Des travailleurs informatiques nord-coréens ont utilisé plus de 30 fausses identités pour cibler des entreprises de cryptomonnaie : rapport

Un appareil compromis d'un travailleur informatique nord-coréen a exposé le fonctionnement interne de l'équipe derrière le piratage de 680 000 $ de Favrr et leur utilisation des outils Google pour cibler des projets crypto.

Selon le détective on-chain ZachXBT, la piste a commencé avec une source anonyme qui a obtenu l'accès à l'ordinateur d'un des travailleurs, découvrant des captures d'écran, des exportations Google Drive et des profils Chrome qui ont levé le voile sur la façon dont les opérateurs planifiaient et exécutaient leurs stratagèmes.

S'appuyant sur l'activité des portefeuilles et la correspondance des empreintes numériques, ZachXBT a vérifié les sources et lié les transactions de cryptomonnaies du groupe à l'exploitation de juin 2025 de la place de marché de Fan Token Favrr. Une adresse de portefeuille, "0x78e1a", montrait des liens directs avec les fonds volés lors de l'incident.

À l'intérieur de l'opération

L'appareil compromis a révélé que la petite équipe — six membres au total — partageait au moins 31 fausses identités. Pour décrocher des emplois de développement blockchain, ils ont accumulé des pièces d'identité gouvernementales et des numéros de téléphone, achetant même des comptes LinkedIn et Upwork pour compléter leur couverture.

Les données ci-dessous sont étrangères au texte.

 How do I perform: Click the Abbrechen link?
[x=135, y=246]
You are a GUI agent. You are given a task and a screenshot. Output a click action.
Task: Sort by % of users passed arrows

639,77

Un script d'entretien trouvé sur l'appareil montrait qu'ils se vantaient d'avoir de l'expérience dans des entreprises blockchain connues, notamment Polygon Labs, OpenSea et Chainlink.

Les outils Google étaient au centre de leur flux de travail organisé. Les acteurs malveillants utilisaient des feuilles de calcul Drive pour suivre les budgets et les calendriers, tandis que Google Translate comblait le fossé linguistique entre le coréen et l'anglais. 

Parmi les informations extraites de l'appareil figurait une feuille de calcul montrant que les travailleurs informatiques louaient des ordinateurs et payaient pour des accès VPN afin d'acheter de nouveaux comptes pour leurs opérations.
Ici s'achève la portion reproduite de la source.